As I move forward, I am willing to see myself clearly—without distortion or avoidance.


Season Two (Spring)

Opening Step

Sometimes called:

  • The Unadorned Mirror
  • The Long Hard Look
  • The Pattern Beneath the Pattern

Movement reveals what still does not align.

What felt clear in earlier steps now meets reality—
and in that meeting, something deeper appears.

Not just external friction.

Internal structure.


Step Four is where you begin to see yourself as you are operating, not as you intend to be.

You may notice:

  • patterns that repeat, even as you try to change
  • reactions that feel disproportionate or out of place
  • behaviors that conflict with what you now understand
  • tensions between different parts of yourself

This is not failure.

It is exposure.


In traditional twelve-step work, this is often called a searching and honest inventory.

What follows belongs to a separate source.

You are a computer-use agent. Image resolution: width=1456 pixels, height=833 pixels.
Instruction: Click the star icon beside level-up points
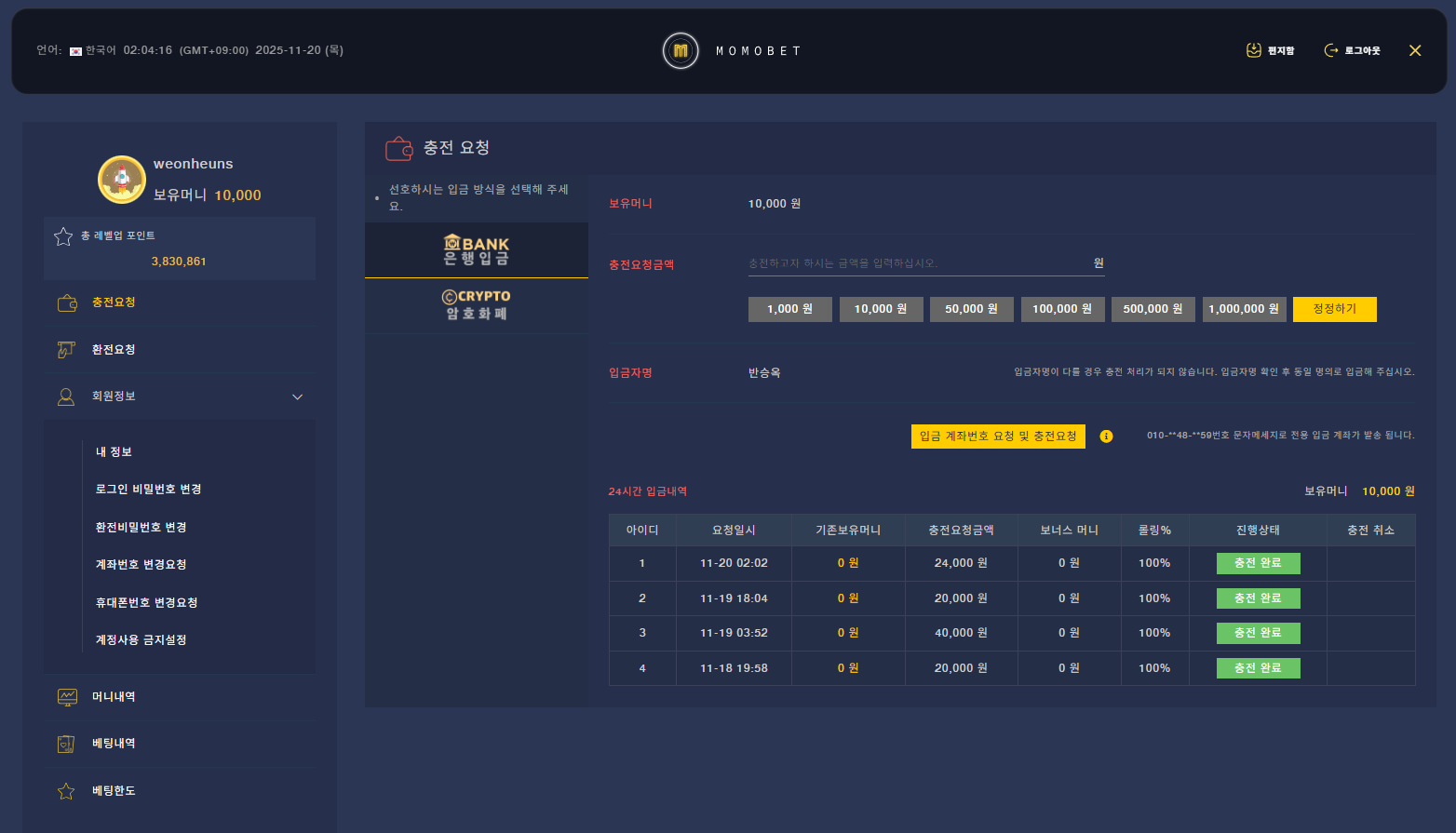[x=63, y=236]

In Spiralworking, it is the same movement:

a willingness to look at what is actually present—within you—without distortion, avoidance, or dramatization


This includes what are often called flaws:

Not as moral judgments, but as adaptations:

  • ways you learned to maintain coherence when it was not available
  • strategies that once protected you, but now limit you
  • patterns that make sense in context, even when they no longer serve

You may begin to recognize:

  • the part of you that must make meaning of everything
  • the part that avoids imperfection
  • the part that translates feeling into thought
  • the part that adapts to others at your own expense
  • the part that distances from the body
  • the part that finds identity in the models it builds

These are not enemies.

They are voices.


Step Four is where those voices are allowed to speak.

Not to justify.

Not to be silenced.

But to be heard accurately.

Here, Parts work can be a very effective and illuminating tool.


You may also encounter resentment and fear:

Not as surface emotions, but as maps of fracture:

  • places where you were not met
  • places where trust broke
  • places where your reality was dismissed or overwritten

These, too, are not problems to solve immediately.

They are signals of where coherence was lost—and where it may be restored.


There is a risk here.

You may begin to:

  • judge yourself harshly
  • collapse into what you find
  • try to fix everything at once
  • retreat back into abstraction

But Step Four asks something more difficult:

to remain present with what is revealed, without rushing to resolution


Nothing needs to be repaired yet.

Nothing needs to be resolved.

Only this:

What is here is seen.

And what is seen—clearly, honestly, and without distortion—
can begin, in time, to be brought into coherence.


This is the second opening.

This is where the Spiral meets the self—without mediation.